[Stored records]
□ □ □

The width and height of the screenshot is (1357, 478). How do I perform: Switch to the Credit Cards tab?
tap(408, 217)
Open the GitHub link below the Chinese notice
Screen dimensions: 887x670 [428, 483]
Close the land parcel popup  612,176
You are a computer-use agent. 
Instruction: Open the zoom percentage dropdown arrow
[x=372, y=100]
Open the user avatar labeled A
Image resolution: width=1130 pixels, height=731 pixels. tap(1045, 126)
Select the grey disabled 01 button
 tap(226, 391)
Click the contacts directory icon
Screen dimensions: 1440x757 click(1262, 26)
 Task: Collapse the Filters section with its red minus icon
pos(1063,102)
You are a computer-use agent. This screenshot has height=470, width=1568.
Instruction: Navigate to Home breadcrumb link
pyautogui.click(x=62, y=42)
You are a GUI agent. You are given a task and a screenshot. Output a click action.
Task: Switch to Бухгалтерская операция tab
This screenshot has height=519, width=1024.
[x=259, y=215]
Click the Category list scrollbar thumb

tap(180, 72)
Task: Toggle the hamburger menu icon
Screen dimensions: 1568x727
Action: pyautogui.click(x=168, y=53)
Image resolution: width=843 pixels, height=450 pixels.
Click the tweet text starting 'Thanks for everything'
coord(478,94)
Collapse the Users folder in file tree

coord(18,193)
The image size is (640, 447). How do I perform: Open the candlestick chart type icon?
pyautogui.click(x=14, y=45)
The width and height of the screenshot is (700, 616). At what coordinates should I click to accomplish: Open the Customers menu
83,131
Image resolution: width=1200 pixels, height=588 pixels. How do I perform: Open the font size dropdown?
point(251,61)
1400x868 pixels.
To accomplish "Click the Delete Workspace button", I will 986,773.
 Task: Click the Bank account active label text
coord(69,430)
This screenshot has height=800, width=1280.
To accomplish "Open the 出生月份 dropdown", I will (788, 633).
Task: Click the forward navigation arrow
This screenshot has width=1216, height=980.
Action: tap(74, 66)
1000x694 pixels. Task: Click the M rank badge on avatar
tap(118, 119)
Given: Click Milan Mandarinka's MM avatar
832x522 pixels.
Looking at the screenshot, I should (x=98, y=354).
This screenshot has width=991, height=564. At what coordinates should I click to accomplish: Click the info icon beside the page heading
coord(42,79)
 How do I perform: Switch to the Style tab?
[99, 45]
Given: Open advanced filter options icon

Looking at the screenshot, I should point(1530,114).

□ □ □

(ASSIGNMENT):
Write all the entries again precisely as they were given.

(TASK RESPONSE):
The width and height of the screenshot is (1357, 478). How do I perform: Switch to the Credit Cards tab?
tap(408, 217)
Open the GitHub link below the Chinese notice
Screen dimensions: 887x670 [428, 483]
Close the land parcel popup  612,176
You are a computer-use agent. 
Instruction: Open the zoom percentage dropdown arrow
[x=372, y=100]
Open the user avatar labeled A
Image resolution: width=1130 pixels, height=731 pixels. tap(1045, 126)
Select the grey disabled 01 button
 tap(226, 391)
Click the contacts directory icon
Screen dimensions: 1440x757 click(1262, 26)
 Task: Collapse the Filters section with its red minus icon
pos(1063,102)
You are a computer-use agent. This screenshot has height=470, width=1568.
Instruction: Navigate to Home breadcrumb link
pyautogui.click(x=62, y=42)
You are a GUI agent. You are given a task and a screenshot. Output a click action.
Task: Switch to Бухгалтерская операция tab
This screenshot has height=519, width=1024.
[x=259, y=215]
Click the Category list scrollbar thumb

tap(180, 72)
Task: Toggle the hamburger menu icon
Screen dimensions: 1568x727
Action: pyautogui.click(x=168, y=53)
Image resolution: width=843 pixels, height=450 pixels.
Click the tweet text starting 'Thanks for everything'
coord(478,94)
Collapse the Users folder in file tree

coord(18,193)
The image size is (640, 447). How do I perform: Open the candlestick chart type icon?
pyautogui.click(x=14, y=45)
The width and height of the screenshot is (700, 616). At what coordinates should I click to accomplish: Open the Customers menu
83,131
Image resolution: width=1200 pixels, height=588 pixels. How do I perform: Open the font size dropdown?
point(251,61)
1400x868 pixels.
To accomplish "Click the Delete Workspace button", I will 986,773.
 Task: Click the Bank account active label text
coord(69,430)
This screenshot has height=800, width=1280.
To accomplish "Open the 出生月份 dropdown", I will (788, 633).
Task: Click the forward navigation arrow
This screenshot has width=1216, height=980.
Action: tap(74, 66)
1000x694 pixels. Task: Click the M rank badge on avatar
tap(118, 119)
Given: Click Milan Mandarinka's MM avatar
832x522 pixels.
Looking at the screenshot, I should (x=98, y=354).
This screenshot has width=991, height=564. At what coordinates should I click to accomplish: Click the info icon beside the page heading
coord(42,79)
 How do I perform: Switch to the Style tab?
[99, 45]
Given: Open advanced filter options icon

Looking at the screenshot, I should point(1530,114).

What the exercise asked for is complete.